Unfortunately biologist have been taken for a ride many times by people selling mathematical snake-oil. For example, the whole field of DNA microarrays [1] turned out to be an illusion woven out of applying complex statistical tools to "vast amount of unstructured, unprocessed data". There really is no way you can gain real understanding from poorly designed and unrepeatable experiments by apply obscure mathematical tools.

1. http://en.wikipedia.org/wiki/DNA_microarray

Luckily, complex numbers and polynomials are not snake oil.
Wouldn't it be entirely useful for biologists to know more advanced statistical methods?
It is, for sure.

There are some other points to consider. First, the dataset sizes for most biomedical research are very small. Most advanced statistical methods don't apply. Due to curiosity, I took some advanced stat courses and tried to apply the methods to our lab's data. It didn't provide any significant improvement compared to basic ones, like linear regression, logistic regression, etc.

Second, biomedical research is highly collaborative these days. For some research that generate a large amount of data, either the researchers themselves understand statistics very well, or they collaborate with statisticians very closely. There is a field called biostatistics. Most biostatistics professors are either math or stat major, and many of them are adjoint professors in biomedical departments.

Biomedical research is really tedious and time-consuming. The professors I knew when I was doing biomedical research worked more than 60 hours a day, and they wish they had more time. One young woman professor came to the lab at 8am, left at 6pm, spent some time with her 4 children, and came back to lab at 9pm again, and worked until midnight, on every weekday. She brought her children to the lab on Saturday, and worked the whole day. IMHO, it is better for her to focus all her energy on the biomedical part, which she is best at, and collaborate with statisticians.

This is a very important point I think - only in very rare cases have I found my research actively improved by having a more sophisticated method available, and most projects have a statistician as a collaborator already. If not, they're readily available. It benefits a biologist to know what the statistician is talking about, and not just treating the analysis as a black box, but there's a reason we have subject matter experts. Sometimes, someone saying "Make sure to use robust variance" is enough information.
It depends on what research they're doing. It's also quite easy to be led astray and produce poor work by trying to throw the newest, shiniest thing at something when a much more basic technique will do.

For example, for much of the work I do, you could get away with never using anything more sophisticated than ANOVA.

I take the opposite stance - if biologists knew about advanced statistical methods they might be tempted to use them.

The general rule in biology is if you need to use statistics you did the wrong experiment. The reason for this rule is it is all too easy to use clever statistical methods to solve a flawed experimental design.

It should be noted that "Biology" also encompasses fields where you are limited to uncontrolled observational experiments, which often necessitate more advanced methods.
True, but in this case you should have chosen another field :)
I agree that more advanced statistical methods would be useful.
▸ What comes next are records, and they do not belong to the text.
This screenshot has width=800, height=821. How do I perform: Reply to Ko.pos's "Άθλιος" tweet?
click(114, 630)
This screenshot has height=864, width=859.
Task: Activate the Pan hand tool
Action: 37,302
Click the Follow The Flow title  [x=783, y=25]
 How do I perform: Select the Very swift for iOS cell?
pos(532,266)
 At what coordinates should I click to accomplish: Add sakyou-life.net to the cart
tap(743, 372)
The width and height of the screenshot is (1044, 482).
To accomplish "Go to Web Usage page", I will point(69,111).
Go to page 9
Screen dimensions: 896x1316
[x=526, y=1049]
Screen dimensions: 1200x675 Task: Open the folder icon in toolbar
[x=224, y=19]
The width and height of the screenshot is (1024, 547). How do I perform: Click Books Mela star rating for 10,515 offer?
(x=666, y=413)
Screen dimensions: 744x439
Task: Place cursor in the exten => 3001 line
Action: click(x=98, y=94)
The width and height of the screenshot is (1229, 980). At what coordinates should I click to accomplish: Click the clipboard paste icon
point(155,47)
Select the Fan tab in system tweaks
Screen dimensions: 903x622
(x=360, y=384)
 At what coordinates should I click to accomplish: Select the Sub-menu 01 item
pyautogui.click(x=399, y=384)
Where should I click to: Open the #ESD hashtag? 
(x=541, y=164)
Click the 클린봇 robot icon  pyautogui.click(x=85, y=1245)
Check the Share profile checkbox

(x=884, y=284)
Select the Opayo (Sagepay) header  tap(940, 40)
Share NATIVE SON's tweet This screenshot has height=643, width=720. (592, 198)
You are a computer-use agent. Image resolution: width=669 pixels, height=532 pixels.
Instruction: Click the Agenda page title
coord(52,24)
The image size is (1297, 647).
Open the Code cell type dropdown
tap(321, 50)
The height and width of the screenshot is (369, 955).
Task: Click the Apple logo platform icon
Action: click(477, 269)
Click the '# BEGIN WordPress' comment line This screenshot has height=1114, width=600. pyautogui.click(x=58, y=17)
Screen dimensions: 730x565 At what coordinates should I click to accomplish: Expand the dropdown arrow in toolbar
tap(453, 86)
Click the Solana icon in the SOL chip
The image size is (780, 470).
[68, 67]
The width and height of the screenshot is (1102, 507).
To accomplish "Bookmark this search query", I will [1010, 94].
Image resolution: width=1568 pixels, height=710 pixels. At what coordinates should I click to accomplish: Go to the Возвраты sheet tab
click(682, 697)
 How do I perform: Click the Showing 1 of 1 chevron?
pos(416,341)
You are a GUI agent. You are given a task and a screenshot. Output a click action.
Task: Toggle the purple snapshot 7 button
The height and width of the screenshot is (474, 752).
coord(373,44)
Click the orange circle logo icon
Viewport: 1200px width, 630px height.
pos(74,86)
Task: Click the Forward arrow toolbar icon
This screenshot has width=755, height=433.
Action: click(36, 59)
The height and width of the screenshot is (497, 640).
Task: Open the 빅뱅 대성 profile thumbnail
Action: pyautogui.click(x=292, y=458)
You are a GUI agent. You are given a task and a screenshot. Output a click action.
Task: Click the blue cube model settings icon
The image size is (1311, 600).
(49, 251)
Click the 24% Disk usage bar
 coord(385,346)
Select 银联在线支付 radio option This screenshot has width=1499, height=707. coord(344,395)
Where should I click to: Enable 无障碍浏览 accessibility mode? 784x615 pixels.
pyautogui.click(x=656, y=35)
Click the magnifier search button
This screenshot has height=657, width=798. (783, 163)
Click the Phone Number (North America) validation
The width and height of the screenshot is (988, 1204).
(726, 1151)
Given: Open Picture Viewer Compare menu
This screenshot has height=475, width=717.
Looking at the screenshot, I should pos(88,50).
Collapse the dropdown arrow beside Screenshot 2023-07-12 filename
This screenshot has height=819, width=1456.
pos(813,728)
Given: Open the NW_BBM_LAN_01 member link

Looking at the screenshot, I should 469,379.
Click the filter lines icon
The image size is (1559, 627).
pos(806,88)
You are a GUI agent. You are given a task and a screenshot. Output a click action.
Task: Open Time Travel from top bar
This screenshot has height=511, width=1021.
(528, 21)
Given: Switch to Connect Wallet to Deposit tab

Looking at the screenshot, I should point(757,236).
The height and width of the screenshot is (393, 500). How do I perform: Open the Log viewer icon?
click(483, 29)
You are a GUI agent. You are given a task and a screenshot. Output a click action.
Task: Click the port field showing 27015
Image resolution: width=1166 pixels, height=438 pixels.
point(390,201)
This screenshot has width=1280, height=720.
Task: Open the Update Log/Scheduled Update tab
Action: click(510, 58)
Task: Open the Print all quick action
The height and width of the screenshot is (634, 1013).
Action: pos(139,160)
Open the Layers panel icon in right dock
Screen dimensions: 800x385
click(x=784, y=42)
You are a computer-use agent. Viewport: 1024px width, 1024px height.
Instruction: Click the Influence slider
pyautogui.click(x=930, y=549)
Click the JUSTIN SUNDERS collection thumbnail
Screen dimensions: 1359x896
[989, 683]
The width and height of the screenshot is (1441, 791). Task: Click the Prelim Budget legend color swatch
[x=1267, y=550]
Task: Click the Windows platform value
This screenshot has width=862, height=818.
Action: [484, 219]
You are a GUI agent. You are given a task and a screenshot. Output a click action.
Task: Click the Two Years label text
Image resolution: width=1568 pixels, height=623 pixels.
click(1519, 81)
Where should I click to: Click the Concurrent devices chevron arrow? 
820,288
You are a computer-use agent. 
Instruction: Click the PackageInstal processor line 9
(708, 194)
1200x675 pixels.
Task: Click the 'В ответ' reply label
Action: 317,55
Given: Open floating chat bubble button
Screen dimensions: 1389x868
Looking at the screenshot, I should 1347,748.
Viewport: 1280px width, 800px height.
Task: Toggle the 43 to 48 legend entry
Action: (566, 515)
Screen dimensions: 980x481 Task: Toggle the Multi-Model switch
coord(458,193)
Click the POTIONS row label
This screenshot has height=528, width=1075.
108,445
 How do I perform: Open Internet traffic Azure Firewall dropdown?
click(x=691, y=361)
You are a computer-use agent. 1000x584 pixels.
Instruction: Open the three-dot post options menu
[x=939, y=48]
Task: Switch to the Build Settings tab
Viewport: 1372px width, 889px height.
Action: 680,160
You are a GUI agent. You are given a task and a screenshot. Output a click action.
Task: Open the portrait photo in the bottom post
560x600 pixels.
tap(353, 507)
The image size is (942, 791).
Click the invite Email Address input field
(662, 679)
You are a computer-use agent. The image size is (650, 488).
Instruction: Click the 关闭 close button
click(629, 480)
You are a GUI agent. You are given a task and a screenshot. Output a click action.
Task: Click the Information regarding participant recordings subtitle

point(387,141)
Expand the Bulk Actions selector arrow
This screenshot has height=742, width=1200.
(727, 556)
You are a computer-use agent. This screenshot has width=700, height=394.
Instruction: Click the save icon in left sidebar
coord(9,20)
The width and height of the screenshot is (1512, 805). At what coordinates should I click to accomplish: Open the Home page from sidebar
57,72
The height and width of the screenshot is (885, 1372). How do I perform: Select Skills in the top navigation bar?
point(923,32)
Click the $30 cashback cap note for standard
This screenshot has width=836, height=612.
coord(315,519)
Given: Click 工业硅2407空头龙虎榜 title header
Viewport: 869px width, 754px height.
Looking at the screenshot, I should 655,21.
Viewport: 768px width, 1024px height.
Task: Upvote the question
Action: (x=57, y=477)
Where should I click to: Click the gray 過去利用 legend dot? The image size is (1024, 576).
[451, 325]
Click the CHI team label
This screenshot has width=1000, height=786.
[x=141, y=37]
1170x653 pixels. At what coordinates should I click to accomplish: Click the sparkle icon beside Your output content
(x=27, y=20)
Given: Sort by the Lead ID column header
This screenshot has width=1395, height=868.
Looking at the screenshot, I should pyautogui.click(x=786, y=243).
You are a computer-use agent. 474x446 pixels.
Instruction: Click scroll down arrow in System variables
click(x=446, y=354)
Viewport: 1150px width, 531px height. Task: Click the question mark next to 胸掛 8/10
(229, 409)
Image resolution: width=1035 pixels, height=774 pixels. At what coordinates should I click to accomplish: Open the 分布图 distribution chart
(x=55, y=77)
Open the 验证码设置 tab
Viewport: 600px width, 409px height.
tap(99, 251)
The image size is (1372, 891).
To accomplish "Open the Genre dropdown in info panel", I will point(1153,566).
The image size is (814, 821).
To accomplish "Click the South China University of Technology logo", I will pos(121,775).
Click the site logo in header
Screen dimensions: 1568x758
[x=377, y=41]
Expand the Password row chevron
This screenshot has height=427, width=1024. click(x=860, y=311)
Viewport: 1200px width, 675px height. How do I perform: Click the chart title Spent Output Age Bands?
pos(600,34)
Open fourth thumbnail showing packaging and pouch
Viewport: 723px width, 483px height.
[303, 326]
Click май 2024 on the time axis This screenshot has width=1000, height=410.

A surprising number of scientists have poor knowledge about statistics whilst being dependent on it to prove their research.
If anyone is depending on statistics to "prove" anything, they're in trouble.
How do you prove that a medicine is safe and effective if not through large scale studies, which you then use statistics to show whether your hypotesus was correct or not?
With statistics I can definitely prove that something holds with a confidence, of, say 0,95, under the model assumptions [...].
If you mistake the p-value on a frequentist hypothesis test for a Bayesian posterior probability, you've already messed up.
Touche, 95% of people who prove things on the internet use statistics.